EXTRACT:
-- Opening Marker --

April 27, 2008
One of the main characters of the show got out of the Army to join the FBI. In this episode, the FBI was searching for a Marine whose family had been kidnapped because he wouldn't give his fellow Marines the whereabouts of $1 million stolen in Iraq. (Yep, it's the Three Kings storyline again.) Here's the conversation they had:
Marine: They're gonna kill my family. If you're not part of the solution, you're part of the problem. Force recon taught me that.
FBI: Playing the "bad war badass" is not going to get your family back.
Marine: What do you know about bad wars? Chasing bin Laden in '01 don't compare to what's going on now.
FBI: Yeah, I've heard the stories.
Marine: (mocking) You've heard the stories. Talk to me when you've seen woman and children blown up by a 50-cal, or a school after a mortar attack, or a man tortured by your own guys until he begs you to kill him. You fought the bad war when it was good.
This seemed like Hollywood bullcrap to me, so I had a long talk with my husband about it. In his experience, he has never heard conversations like this about Afghanistan being a "good war" but Iraq being a "bad war." And 50-cal bullets work in Afghanistan too; I am sure some soldier in Afghanistan has made a kill that bothers him. This just smelled like projection to me: someone in Hollywood thinks Afghanistan is more justified than Iraq and writes that dialogue into the script.

-- Closing Marker --

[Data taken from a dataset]
-- Opening Marker --

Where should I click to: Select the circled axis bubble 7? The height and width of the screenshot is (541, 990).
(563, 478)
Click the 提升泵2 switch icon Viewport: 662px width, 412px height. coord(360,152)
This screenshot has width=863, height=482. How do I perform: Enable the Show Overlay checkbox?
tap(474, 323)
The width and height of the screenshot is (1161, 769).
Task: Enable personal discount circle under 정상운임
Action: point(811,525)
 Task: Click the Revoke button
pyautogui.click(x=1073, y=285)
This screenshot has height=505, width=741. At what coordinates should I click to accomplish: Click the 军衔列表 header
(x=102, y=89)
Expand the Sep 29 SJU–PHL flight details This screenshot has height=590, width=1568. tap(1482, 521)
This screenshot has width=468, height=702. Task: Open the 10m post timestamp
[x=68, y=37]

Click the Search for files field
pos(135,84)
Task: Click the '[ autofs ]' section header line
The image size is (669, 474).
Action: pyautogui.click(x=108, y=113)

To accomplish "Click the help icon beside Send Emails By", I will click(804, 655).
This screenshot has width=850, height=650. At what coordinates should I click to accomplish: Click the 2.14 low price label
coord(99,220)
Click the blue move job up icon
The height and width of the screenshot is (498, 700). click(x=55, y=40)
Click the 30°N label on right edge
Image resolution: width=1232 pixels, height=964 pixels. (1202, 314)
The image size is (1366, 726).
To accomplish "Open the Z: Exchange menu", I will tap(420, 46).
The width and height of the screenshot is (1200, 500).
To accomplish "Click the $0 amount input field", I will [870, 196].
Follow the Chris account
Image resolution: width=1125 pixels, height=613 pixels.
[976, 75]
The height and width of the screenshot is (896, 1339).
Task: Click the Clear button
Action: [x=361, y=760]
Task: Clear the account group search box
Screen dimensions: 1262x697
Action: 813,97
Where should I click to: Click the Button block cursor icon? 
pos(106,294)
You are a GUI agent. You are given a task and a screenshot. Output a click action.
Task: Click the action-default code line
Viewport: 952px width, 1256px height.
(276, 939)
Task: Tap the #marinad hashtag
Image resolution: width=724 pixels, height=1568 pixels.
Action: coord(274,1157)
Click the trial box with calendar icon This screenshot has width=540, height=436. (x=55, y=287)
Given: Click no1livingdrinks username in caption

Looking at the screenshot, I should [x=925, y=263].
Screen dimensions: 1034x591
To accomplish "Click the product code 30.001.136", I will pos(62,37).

-- Closing Marker --

WHAT YOU SHOULD DO: In the post, how much money had been stolen in Iraq? You can leave the data aside.

REPLY: $1 million